By now, most Olympic-ologists consider it a foregone conclusion that Beijing will be chosen Friday to host the 2008 Summer Olympics. The assumption is that despite China's dreadful record as an arbiter of justice and a friend of humanity, it would be out of order to withhold the honor of hosting the Games from the world's most populous nation.

Actually, those who support Beijing usually fall into something of a contradiction. Although they argue that politics should not be factored into matters Olympian, they also maintain that if you give China the Olympics, then Chinese political policies will improve. The argument is supported by the claim that South Korea's democratic transformation was hastened once Seoul was awarded the 1988 Games.

Perhaps. Then again, the Olympics are often given more credit than they deserve.
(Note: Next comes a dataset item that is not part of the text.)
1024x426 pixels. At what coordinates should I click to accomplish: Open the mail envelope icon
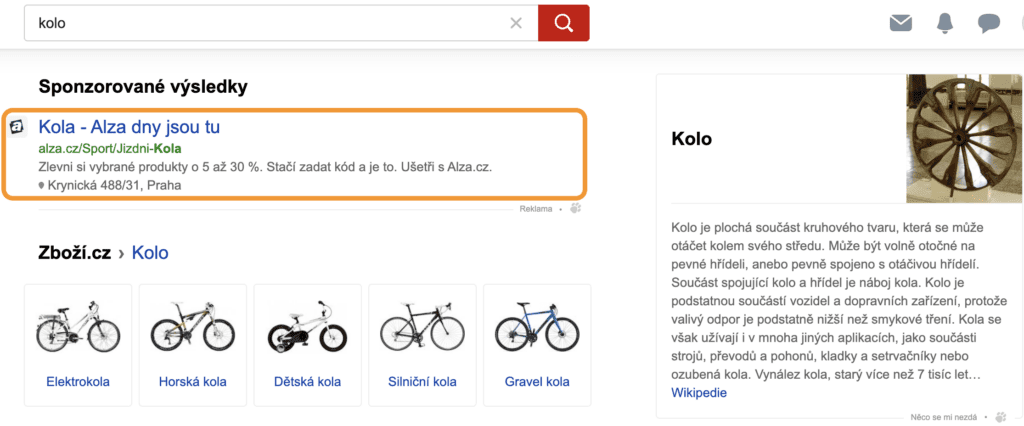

There are many examples which suggest that the Games have had no substantive effect whatsoever on politics. The Berlin Games of 1916, for instance, were called off after Germany invaded Belgium and France. No nation wanted the esteem of hosting the Olympics more than Japan did in 1940, when Tokyo was first awarded the Games. But that didn't stop the government from invading China -- thereby forfeiting the prize it had so desperately wanted.

When the Games came to Mexico in 1968, anti-government riots were put down with brutal slaughter, but the country's unforgiving one-party leadership ruled on for decades. Did the 1976 Montreal Olympics bring more brotherhood to Quebec? Not quite. Separatist movements only accelerated in the years that followed. Did anything in the Soviet Union change because the 1980 Games were held in Moscow? Please.

Rather than being some sort of agent of metamorphosis, the Olympics tend to be a pretty picture postcard that, once mailed, has no lasting effect. The infamous Nazi Games of 1936 are still recalled as a propaganda victory, but their aura quickly faded. What the Berlin Olympics did do, however, was present the Nazi government to the world as an established regime -- like it or not. Similarly, if more happily, Tokyo 1964 and Munich 1972 served to ceremonially welcome Japan and Germany back to respectability. Whether the Seoul Olympics changed South Korea is debatable. But there is no doubt that the Games introduced South Korea to millions of people as a new and serious national entity.

To be sure, the argument that the Olympics should be utilized as some sort of enticement to make bad governments be nice may have more validity now that they bring so much visibility. Were it 1936, the Nazis could not get away with tidying up the nasty truth so easily before the Games. But, really, if we're going to play the game of making the Olympics a reward, then isn't it better that we hand them out to countries after they've gone straight?

Rarely does sport change bad things. What it does best in our lives is help us forget bad things. The Antwerp Olympics of 1920 are perhaps the best model. They were held in a country that had been devastated by a war just finished. The U.S. team sailed to Antwerp on a ship named the Princess Matoika. Before our team came on board in New York, the Princess offloaded its cargo from Europe. That was 1,800 coffins of U.S. soldiers killed very near to where our athletes, who took their place on the ship, would go to compete in the Games.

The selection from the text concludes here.